またとんでもない数字が出てきた!あれ?火って酸素と結合しやすい場所が高温になると思ってたけど、太陽は中心が一番熱くなっているの?
太陽が燃えているのは核融合反応
実は太陽は燃えているわけではないんだよ。
どうして?太陽は熱も光も出しているから燃えているんじゃないの?
火の三要素を思い出して欲しい。火には熱と可燃物と酸素が必要だったよね?太陽には実はほとんど酸素がないんだ。
酸素がない?じゃあどうして熱と光を出しているの?あっ!核兵器は世界からなくなるか?②の水爆の話で教えてもらったね!太陽は水素の核融合でヘリウムを生み出して、その時に出るエネルギーで光と熱を生み出していたんだね!
よく覚えているね。その通りだ。太陽は地球に比べてずっと大きいから太陽自体の大きさによって高圧状態をを作り出し、高温高圧な状態なので核融合が起こる。ちなみに太陽の直径は地球の109倍くらいあるよ。
地球の直径の109倍くらい大きい太陽で、水爆みたいな核融合反応がずっと起きてるって考えると、ものすごいエネルギーだな〜!

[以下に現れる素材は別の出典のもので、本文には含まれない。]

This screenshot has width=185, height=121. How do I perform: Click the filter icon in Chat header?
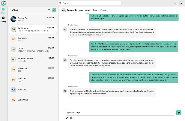pyautogui.click(x=49, y=10)
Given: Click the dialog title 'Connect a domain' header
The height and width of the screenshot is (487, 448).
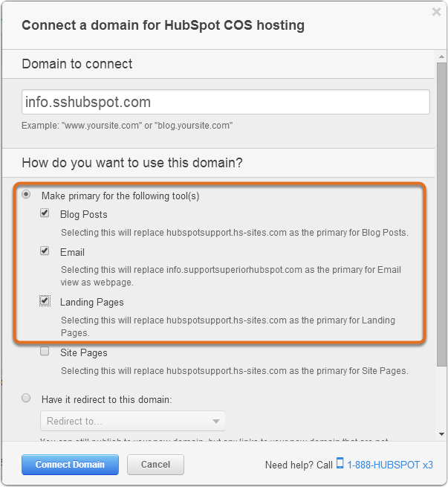Looking at the screenshot, I should [163, 25].
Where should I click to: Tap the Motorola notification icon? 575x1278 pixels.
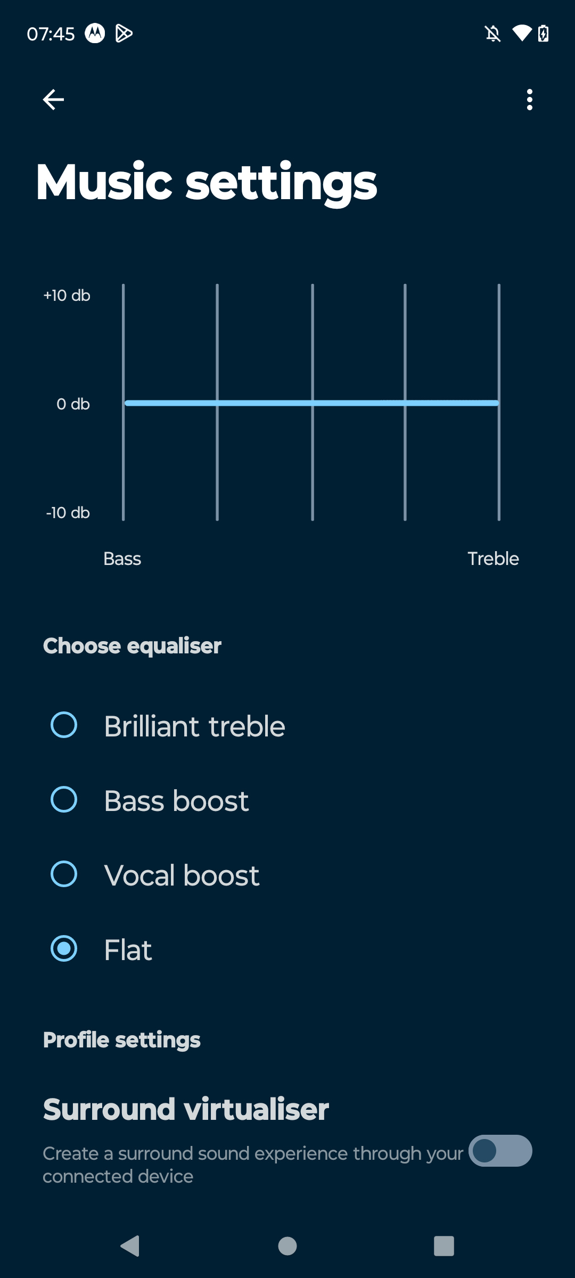[95, 34]
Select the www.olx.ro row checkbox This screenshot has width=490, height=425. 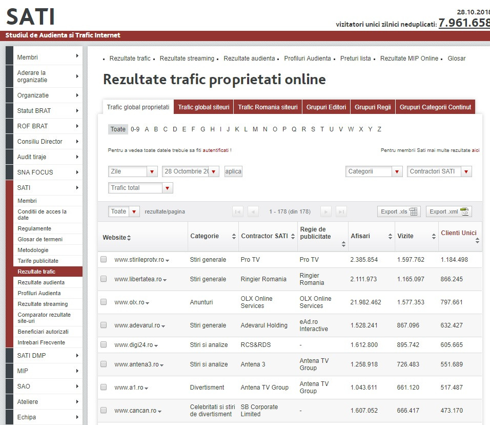[x=104, y=302]
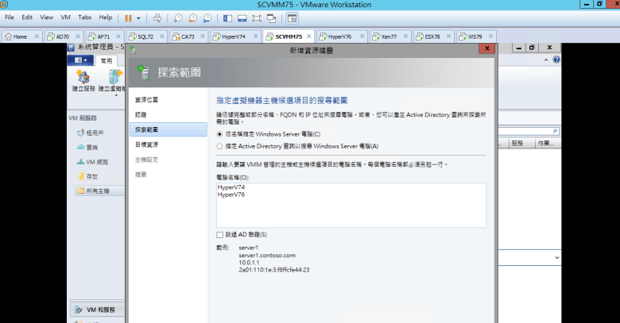Click the blue help icon in SCVMM
The width and height of the screenshot is (620, 323).
pos(556,60)
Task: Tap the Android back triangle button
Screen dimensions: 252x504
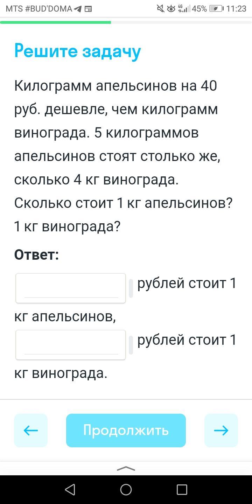Action: point(70,489)
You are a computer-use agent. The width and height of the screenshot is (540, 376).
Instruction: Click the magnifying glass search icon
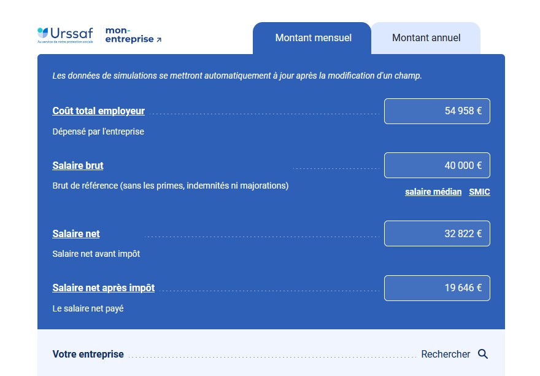483,354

ちなみに太陽を構成するガスの割合は下図の通りだよ。あまりにも高温だから、炭素も鉄も気化してガスになっているんだよ。
鉄も溶けるんじゃなくて気体になるくらい高温なんだね・・・。
鉄の融点(ゆうてん:固体と液体が平衡を保って存在する温度)は1536℃。
鉄の沸点(ふってん:沸騰し始める温度)は2863℃。
太陽は鉄の沸点よりはるかに高い温度だから鉄も気体になってしまうね。
20年以上前、筆者が学生だった頃に、近所の工場が全焼する火事がありました。幸い死者や負傷者は出ませんでしたが、大変な火災でニュースにもなりました。あとになって分かった事でしたが、その火事は友人の弟が火遊びをしていた事がきっかけで、その火が工場に引火したとの事でした。
詳細は知り得ませんでしたが、当時の話では、その友人の親は多額の賠償金を支払わなければならなかったそうです。実際、そういったケースでは、監督責任者である親に過失があるかどうかが問題となるようで、賠償金支払い義務があるかどうかは微妙なラインがあるようです。
何はともあれ、死傷者が出なかった事が不幸中の幸いではあるにしても、火遊びや火の不始末で建物や人などを失う事はよくあり、ニュースでもそういう話は日常茶飯事で見聞きする事はあるでしょう。
火は便利なもので、今の人間の生活には必要不可欠となっていますが、その取り扱いには十分な注意が必要です。
これも、残念な昔話ですが、友人の父親のタバコの火の不始末で、その友人宅が全焼し家を失うという事件がありました。タバコの火も立派な火です。街中でタバコをポイ捨てする人をたまに見かけますが、今回勉強したみなさんはタバコの火が炎を上げていないにも関わらず、その温度は850℃程度もあるということを理解していただけたかと思います。そして、火起こしに必要な温度は250~260°Cで、タバコの火が他のものを引火させるのに十分な熱があることを理解していただけたかと思います。
もし、ポイ捨てされたタバコが紙などに引火して、それがまた別のものに引火してと炎を大きくしていけば、誰かの家を火事にしてしまうかもしれません。そんな偶然起きるわけないと考える人もいるかもしれませんが、多くの火事は、そういった予想していない偶然の連鎖で起こっています。
私たちにできる事は、まずは原因を作らない。火元となるようなものを自分が作らないということです。焚き火も炎が出ていないから火が消えていると勘違いしないように、今回の記事がそういった皆さんの安全に関わる知識となれば幸いです。